Une investigation, réalisée dans la région Alaotra-Mangoro, à Toamasina, Fianarantsoa, Antsirabe et dans la capitale, a essayé de donner des débuts d’explications sur les vols d’ossements perpétrés dans la Grande île. L’implication de présumés réseaux mafieux y est évoquée. Nous publions ici de larges extraits de cette enquête menée au cours de l’année 2017.
À Andohasana, dans la Haute-Matsiatra, les villageois préfèrent construire leur maison au-dessus du tombeau. « Nous avons peur que les bandits viennent piller nos sépultures et il faut maintenant prendre garde », s’est plaint un notable du village.
C’est une façon de lutter contre le pillage ou d’avorter toute tentative de profanation de tombeau concoctée par des individus malintentionnés. Certains Malgaches bâtissent maintenant leur tombeau tout près de la maison pour raison de sécurité. D’autres citadins commencent également à incinérer leurs morts, affirme Bonaventure, employé au crématorium des Français d’origine indienne, au Fasan’ny Karana. « L’incinération d’un corps coûte pourtant très cher, soit cinq millions d’ariary », a-t-il révélé.
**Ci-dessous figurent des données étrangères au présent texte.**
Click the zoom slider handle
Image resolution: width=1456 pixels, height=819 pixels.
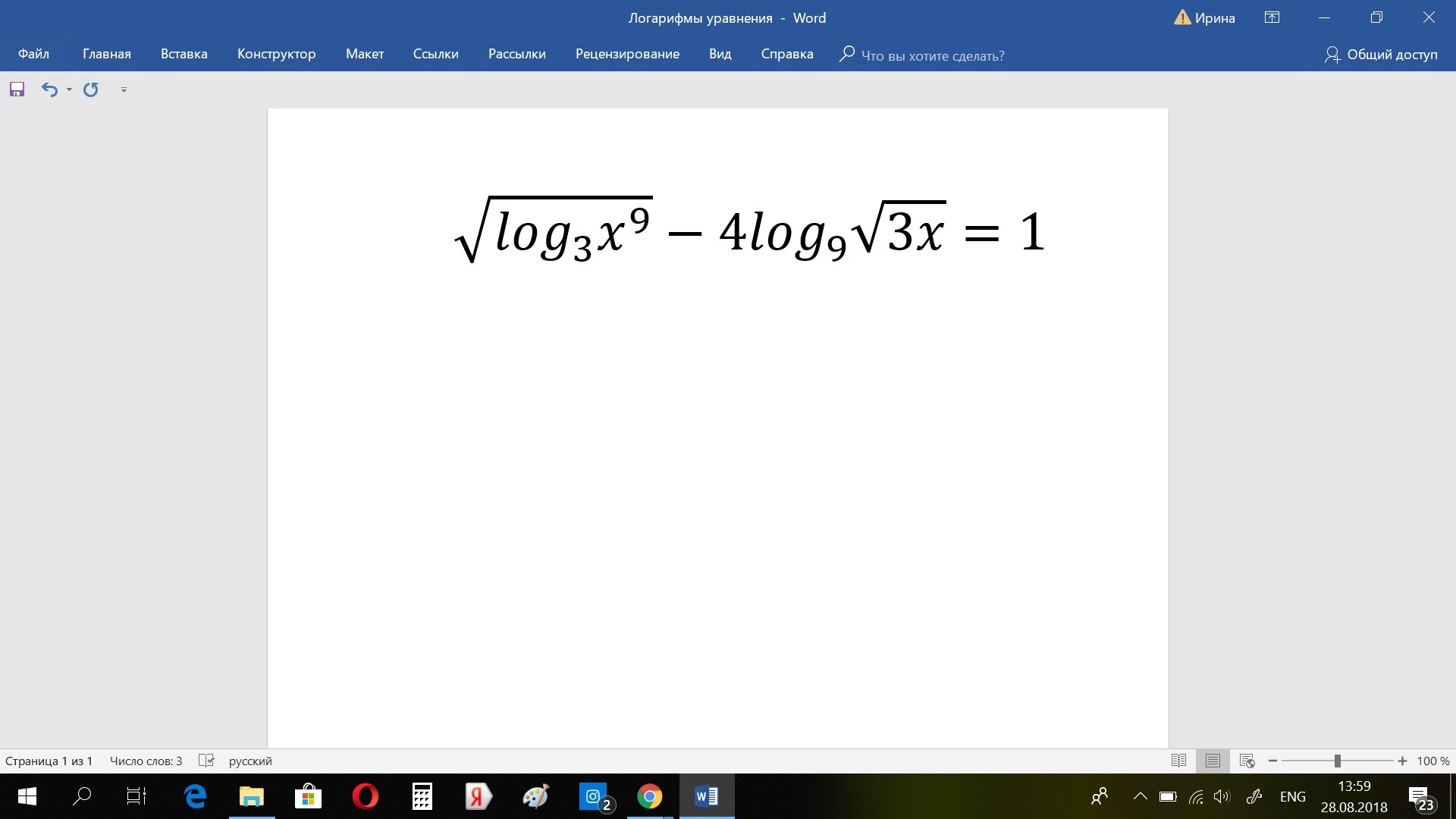pos(1338,761)
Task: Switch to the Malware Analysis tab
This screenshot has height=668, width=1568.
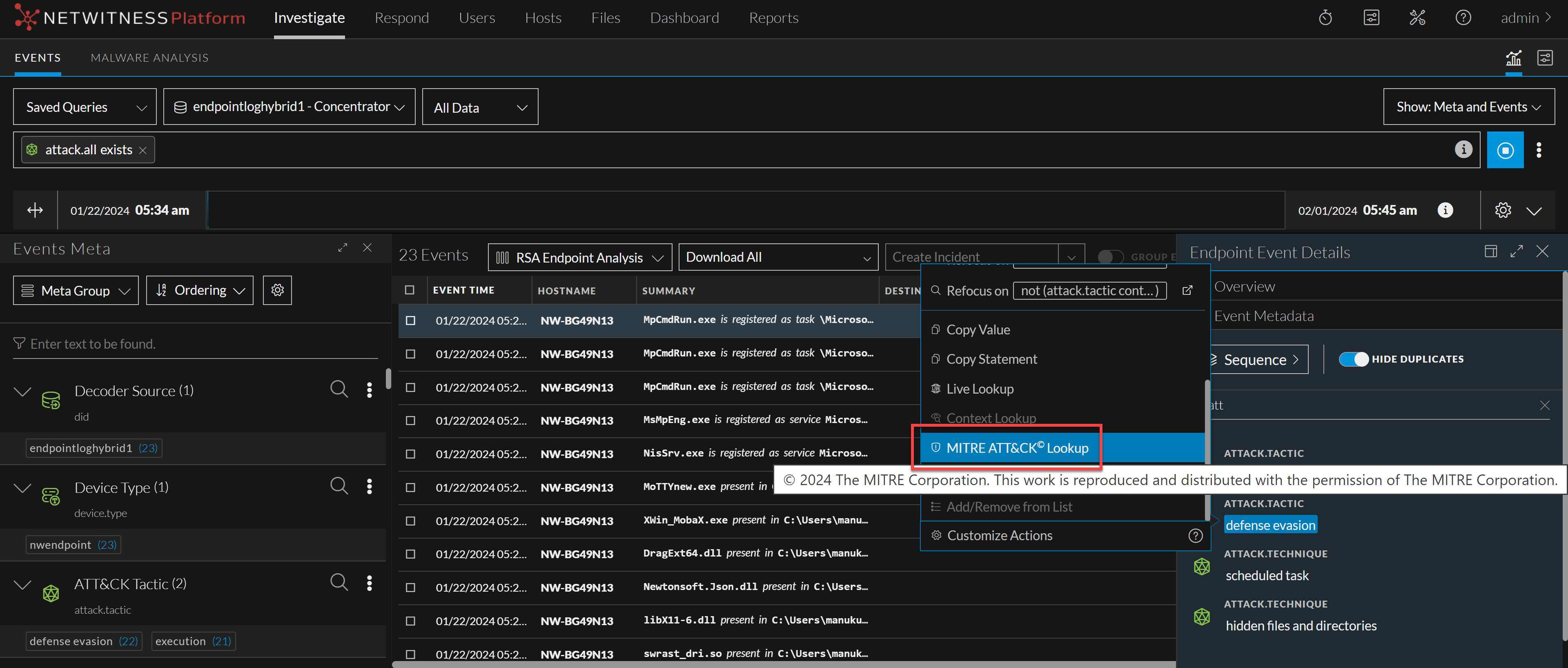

Le Pr Ahmad Ahmad, spécialiste en imagerie et radiologie.
Le trafic de « saphir blanc », ou ossements humains, ne semble pas prêt de s’arrêter à Madagascar. Depuis les années 80 où la magouille est apparue pour la première fois dans le Nord de la Grande île, le vol d’ossements humains ne cesse de progresser et de perdurer. « Un fémur se vend à partir de quatre cent mille ariary », a indiqué le commandant Herilalatiana Andrianarisaona, chef de service de communication et des relations publiques (SCRP) de la gendarmerie nationale.
Des milliers de fémurs ont été volés, selon les statistiques de la gendarmerie nationale, du 21 janvier jusqu’au 5 novembre 2017. La dernière saisie spectaculaire qui ait jamais eu lieu s’est passée à Mahanoro, au Sud-Est de l’île, au mois d’octobre dernier, où la gendarmerie a découvert une tonne et demie d’os !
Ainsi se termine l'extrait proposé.